* **Work task**: Look through the entries and report how many lines include the word "item". Give the number alone.

* **Data to use**:
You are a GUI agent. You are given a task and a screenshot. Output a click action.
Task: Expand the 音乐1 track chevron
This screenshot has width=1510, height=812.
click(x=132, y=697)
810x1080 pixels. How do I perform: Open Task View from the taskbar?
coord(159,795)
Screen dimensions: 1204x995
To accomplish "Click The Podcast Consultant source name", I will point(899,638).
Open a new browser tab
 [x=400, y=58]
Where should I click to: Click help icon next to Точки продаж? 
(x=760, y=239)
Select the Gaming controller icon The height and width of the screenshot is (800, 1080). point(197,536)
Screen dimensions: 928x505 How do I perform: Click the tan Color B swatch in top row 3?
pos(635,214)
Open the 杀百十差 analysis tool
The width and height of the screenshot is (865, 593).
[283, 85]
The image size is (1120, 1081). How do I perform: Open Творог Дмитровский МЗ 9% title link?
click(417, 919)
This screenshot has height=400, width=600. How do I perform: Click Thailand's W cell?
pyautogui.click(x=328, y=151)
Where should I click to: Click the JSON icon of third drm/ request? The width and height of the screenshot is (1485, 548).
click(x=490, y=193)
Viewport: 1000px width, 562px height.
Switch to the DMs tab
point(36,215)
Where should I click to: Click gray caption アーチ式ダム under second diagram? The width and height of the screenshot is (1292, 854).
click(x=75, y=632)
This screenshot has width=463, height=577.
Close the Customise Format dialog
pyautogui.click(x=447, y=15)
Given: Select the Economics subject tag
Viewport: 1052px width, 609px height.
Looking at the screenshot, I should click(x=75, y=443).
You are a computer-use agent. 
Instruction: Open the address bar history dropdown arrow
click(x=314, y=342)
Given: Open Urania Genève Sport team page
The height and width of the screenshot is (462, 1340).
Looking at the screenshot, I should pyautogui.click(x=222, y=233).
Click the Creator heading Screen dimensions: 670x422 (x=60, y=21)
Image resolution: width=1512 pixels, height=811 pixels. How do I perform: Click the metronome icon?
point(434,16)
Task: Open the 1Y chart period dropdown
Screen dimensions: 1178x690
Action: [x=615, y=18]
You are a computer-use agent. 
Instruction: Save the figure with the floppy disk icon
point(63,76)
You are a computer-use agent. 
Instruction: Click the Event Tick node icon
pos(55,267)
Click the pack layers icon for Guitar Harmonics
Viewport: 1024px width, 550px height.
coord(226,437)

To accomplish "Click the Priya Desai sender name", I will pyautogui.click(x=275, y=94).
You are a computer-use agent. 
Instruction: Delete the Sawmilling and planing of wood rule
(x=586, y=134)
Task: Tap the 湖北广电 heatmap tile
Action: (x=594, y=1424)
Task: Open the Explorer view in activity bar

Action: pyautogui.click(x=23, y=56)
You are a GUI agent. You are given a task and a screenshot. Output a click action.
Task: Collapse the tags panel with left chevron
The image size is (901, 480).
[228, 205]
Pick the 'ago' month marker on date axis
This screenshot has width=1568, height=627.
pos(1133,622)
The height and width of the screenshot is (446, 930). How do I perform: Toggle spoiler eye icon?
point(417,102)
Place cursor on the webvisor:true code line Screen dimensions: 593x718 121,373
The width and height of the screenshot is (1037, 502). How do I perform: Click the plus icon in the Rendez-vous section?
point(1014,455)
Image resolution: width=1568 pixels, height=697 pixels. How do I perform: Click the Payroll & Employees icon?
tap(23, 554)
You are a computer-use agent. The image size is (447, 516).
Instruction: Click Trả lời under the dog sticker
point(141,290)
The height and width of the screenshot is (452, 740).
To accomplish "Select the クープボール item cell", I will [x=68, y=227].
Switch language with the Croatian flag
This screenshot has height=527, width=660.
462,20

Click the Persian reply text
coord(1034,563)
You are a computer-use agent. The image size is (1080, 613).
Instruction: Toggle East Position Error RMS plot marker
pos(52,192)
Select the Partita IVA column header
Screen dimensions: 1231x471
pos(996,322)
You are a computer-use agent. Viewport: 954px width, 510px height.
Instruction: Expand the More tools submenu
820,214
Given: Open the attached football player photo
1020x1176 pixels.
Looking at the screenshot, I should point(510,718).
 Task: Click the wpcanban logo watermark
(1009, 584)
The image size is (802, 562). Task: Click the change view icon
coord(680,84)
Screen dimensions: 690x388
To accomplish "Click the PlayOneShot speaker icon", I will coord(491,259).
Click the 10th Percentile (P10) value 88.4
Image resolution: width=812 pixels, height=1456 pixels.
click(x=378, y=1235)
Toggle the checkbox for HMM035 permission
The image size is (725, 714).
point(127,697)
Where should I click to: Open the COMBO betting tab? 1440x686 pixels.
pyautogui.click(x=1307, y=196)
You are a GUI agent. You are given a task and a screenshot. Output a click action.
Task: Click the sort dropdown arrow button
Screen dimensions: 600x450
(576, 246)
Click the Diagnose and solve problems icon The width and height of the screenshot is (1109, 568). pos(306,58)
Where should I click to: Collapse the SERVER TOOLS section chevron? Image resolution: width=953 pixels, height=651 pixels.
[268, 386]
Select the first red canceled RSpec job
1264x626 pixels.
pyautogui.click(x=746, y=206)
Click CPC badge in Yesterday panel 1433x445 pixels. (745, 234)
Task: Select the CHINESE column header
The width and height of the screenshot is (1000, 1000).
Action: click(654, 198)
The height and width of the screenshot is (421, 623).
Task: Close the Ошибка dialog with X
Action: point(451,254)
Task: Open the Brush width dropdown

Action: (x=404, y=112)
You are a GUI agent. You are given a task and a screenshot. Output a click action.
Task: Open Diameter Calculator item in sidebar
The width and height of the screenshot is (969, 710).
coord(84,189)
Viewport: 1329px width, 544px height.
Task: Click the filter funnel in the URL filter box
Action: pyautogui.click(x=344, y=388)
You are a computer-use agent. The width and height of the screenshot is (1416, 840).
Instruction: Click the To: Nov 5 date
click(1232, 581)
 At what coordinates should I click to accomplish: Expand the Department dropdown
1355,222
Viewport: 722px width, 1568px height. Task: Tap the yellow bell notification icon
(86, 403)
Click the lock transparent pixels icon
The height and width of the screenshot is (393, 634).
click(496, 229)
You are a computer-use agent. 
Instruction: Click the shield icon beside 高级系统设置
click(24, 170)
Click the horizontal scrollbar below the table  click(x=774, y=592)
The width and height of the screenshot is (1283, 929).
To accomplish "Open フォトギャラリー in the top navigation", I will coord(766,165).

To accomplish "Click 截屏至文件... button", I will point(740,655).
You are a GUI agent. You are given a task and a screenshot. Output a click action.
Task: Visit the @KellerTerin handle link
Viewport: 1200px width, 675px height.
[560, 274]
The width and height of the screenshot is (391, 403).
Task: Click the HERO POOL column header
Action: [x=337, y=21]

* **Answer to this problem**: 2